SOURCE MATERIAL:

## Begin

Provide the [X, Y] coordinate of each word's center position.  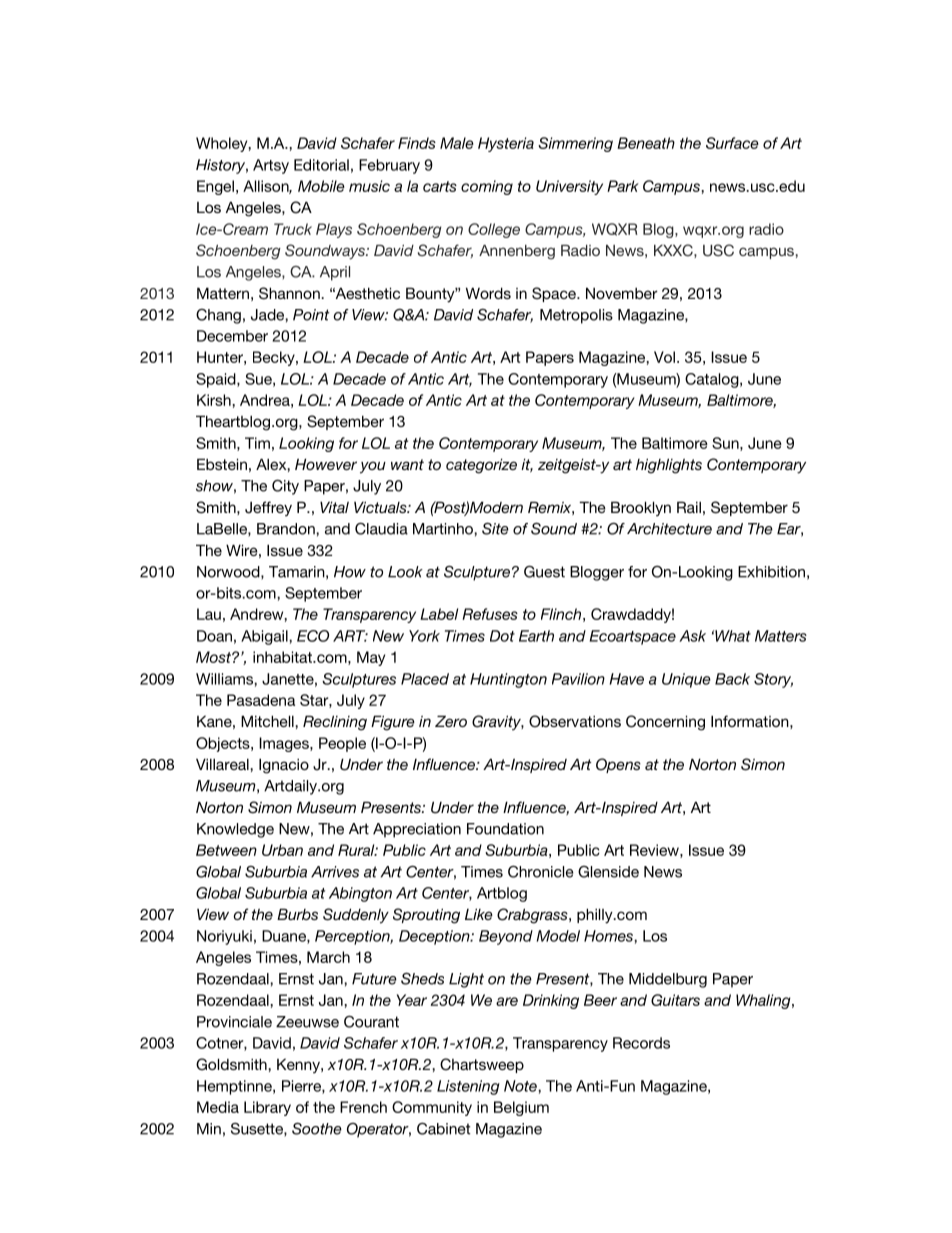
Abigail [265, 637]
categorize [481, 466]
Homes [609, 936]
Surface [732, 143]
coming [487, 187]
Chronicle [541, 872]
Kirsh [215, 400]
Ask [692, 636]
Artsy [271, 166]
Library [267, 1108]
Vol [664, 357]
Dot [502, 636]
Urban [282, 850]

## End
## Begin

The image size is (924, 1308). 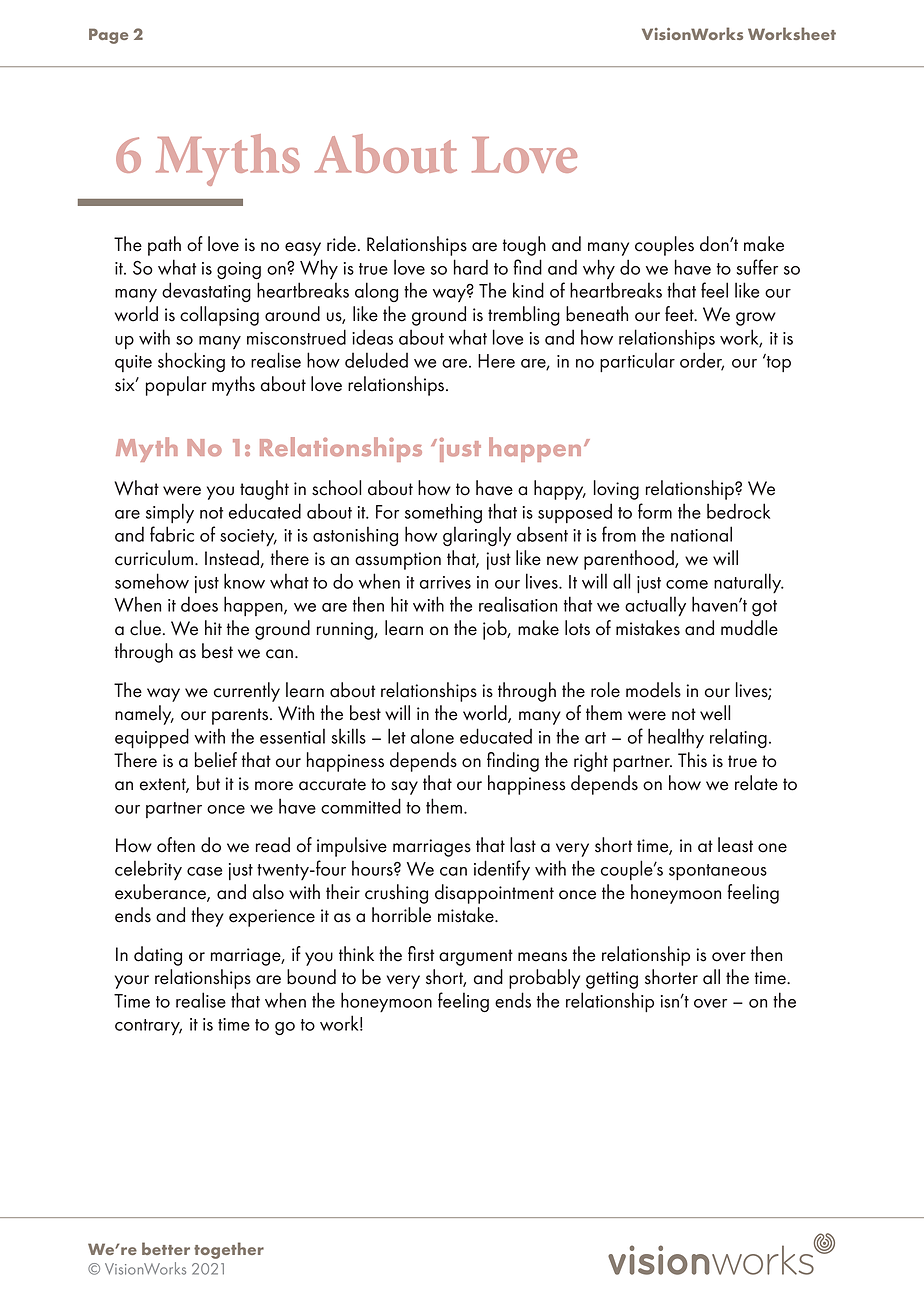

## End

EXERCISE TASK: Could you convert the material, starting with the line containing "Provide the [X, Y]" and going on through the line containing "Urban [282, 850]", into a JSON list of strings with one string per line? Skip any blank lines and leave the pictures out.

CORRECT RESPONSE:
[
  "Provide the [X, Y] coordinate of each word's center position.  ",
  "Abigail [265, 637]",
  "categorize [481, 466]",
  "Homes [609, 936]",
  "Surface [732, 143]",
  "coming [487, 187]",
  "Chronicle [541, 872]",
  "Kirsh [215, 400]",
  "Ask [692, 636]",
  "Artsy [271, 166]",
  "Library [267, 1108]",
  "Vol [664, 357]",
  "Dot [502, 636]",
  "Urban [282, 850]"
]